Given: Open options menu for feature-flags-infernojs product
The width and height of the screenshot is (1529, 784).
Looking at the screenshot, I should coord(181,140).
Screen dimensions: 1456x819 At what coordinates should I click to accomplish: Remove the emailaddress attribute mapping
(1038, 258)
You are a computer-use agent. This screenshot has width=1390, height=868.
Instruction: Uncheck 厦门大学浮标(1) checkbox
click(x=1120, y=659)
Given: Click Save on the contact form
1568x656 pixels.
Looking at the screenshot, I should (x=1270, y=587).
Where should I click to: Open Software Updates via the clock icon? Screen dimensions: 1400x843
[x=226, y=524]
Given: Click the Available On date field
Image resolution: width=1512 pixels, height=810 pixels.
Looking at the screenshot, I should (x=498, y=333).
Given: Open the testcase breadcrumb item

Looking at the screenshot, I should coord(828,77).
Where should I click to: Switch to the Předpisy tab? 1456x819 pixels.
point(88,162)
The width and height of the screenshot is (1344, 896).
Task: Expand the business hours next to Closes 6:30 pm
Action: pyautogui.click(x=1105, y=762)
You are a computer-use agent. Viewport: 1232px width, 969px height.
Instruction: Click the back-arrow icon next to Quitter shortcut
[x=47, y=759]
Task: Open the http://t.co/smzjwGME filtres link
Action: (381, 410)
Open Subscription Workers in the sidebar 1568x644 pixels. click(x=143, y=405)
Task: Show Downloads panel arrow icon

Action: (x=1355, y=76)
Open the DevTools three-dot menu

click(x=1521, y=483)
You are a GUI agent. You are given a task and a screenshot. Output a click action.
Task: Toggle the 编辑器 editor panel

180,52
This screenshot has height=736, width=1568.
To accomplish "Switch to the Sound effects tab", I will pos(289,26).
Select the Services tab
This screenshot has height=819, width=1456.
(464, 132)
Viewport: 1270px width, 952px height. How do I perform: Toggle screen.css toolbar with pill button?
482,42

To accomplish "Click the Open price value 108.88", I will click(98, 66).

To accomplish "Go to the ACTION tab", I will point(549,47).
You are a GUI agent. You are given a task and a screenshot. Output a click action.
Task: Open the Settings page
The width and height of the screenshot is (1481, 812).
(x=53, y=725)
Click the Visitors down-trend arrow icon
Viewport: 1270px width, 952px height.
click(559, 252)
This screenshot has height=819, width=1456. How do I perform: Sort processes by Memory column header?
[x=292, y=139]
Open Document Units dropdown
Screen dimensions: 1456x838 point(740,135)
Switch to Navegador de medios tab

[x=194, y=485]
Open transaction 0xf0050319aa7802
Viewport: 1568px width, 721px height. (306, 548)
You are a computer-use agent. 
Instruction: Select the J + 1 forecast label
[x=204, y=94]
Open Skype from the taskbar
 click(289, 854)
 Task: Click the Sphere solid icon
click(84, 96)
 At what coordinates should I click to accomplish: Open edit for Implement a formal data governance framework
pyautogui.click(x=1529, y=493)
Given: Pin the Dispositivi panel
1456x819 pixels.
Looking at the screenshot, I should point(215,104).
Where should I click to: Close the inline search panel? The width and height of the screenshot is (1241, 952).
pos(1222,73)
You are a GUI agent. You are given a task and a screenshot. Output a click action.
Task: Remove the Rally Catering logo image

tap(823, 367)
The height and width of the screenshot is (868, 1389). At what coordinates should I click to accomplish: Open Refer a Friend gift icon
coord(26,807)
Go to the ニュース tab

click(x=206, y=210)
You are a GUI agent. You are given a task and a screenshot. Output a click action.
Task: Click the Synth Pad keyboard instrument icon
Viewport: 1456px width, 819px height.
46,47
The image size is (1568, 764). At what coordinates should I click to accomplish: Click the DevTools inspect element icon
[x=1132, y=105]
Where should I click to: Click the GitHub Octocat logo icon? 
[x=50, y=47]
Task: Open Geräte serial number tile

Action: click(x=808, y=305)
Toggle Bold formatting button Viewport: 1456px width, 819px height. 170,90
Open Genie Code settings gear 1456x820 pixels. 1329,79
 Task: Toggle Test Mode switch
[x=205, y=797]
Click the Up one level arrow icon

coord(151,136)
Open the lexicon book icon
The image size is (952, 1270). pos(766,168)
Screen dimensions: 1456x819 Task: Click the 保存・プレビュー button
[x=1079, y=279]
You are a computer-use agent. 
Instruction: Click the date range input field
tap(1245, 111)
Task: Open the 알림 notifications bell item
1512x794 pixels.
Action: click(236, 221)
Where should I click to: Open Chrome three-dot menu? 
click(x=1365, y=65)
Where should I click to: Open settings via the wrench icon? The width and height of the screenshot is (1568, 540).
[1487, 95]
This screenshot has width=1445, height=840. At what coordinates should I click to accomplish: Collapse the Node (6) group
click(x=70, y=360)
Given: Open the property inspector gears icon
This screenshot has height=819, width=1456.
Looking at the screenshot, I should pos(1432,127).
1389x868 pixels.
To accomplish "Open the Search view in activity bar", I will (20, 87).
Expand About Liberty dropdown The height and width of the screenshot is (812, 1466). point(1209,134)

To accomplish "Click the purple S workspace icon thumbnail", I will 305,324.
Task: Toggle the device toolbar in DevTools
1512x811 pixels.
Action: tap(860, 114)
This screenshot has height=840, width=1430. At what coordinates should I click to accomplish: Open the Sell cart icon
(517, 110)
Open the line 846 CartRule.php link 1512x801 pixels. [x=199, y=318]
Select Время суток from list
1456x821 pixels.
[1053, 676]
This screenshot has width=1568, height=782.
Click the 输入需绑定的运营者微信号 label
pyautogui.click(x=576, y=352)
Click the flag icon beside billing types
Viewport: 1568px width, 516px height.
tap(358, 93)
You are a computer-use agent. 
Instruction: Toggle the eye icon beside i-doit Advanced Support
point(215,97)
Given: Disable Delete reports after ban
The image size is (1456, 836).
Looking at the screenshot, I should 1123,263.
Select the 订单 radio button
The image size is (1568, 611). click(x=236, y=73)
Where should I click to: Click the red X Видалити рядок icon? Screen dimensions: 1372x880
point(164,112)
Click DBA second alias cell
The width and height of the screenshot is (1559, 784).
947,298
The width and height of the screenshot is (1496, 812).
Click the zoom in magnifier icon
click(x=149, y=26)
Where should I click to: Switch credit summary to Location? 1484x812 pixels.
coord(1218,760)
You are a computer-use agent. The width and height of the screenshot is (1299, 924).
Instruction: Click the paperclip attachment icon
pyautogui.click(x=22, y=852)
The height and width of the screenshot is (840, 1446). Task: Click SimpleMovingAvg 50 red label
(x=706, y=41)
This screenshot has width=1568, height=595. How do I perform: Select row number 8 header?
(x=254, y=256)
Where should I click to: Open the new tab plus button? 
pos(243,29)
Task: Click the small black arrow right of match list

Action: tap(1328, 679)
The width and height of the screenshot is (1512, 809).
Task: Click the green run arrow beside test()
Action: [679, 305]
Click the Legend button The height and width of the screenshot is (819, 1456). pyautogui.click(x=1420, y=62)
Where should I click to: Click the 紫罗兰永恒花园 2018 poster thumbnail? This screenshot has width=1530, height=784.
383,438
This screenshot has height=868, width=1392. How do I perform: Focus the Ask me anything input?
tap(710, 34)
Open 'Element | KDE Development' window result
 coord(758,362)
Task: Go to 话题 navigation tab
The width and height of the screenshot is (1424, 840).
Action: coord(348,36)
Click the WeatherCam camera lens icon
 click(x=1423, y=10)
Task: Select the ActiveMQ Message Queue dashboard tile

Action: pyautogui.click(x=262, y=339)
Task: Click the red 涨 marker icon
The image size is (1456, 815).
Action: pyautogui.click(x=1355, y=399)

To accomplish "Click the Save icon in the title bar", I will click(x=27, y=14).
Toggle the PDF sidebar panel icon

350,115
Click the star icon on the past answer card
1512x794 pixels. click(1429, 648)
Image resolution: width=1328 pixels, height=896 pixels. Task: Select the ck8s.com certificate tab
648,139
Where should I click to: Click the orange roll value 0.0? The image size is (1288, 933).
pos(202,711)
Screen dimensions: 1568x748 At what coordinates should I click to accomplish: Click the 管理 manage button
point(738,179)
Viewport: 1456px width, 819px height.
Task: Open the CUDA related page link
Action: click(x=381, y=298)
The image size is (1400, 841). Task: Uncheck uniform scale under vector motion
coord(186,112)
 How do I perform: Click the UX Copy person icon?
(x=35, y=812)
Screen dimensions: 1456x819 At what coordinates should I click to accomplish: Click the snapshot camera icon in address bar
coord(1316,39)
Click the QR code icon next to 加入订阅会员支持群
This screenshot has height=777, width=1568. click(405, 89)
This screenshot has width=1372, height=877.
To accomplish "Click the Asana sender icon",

- PROMPT -
Start at the line with "Screen dimensions: 1568x748". Give that line and every line after it again, word for word, through the last line above.

- OUTPUT FOR THIS EXERCISE -
Screen dimensions: 1568x748 At what coordinates should I click to accomplish: Click the 管理 manage button
point(738,179)
Viewport: 1456px width, 819px height.
Task: Open the CUDA related page link
Action: click(x=381, y=298)
The image size is (1400, 841). Task: Uncheck uniform scale under vector motion
coord(186,112)
 How do I perform: Click the UX Copy person icon?
(x=35, y=812)
Screen dimensions: 1456x819 At what coordinates should I click to accomplish: Click the snapshot camera icon in address bar
coord(1316,39)
Click the QR code icon next to 加入订阅会员支持群
This screenshot has height=777, width=1568. click(405, 89)
This screenshot has width=1372, height=877.
To accomplish "Click the Asana sender icon",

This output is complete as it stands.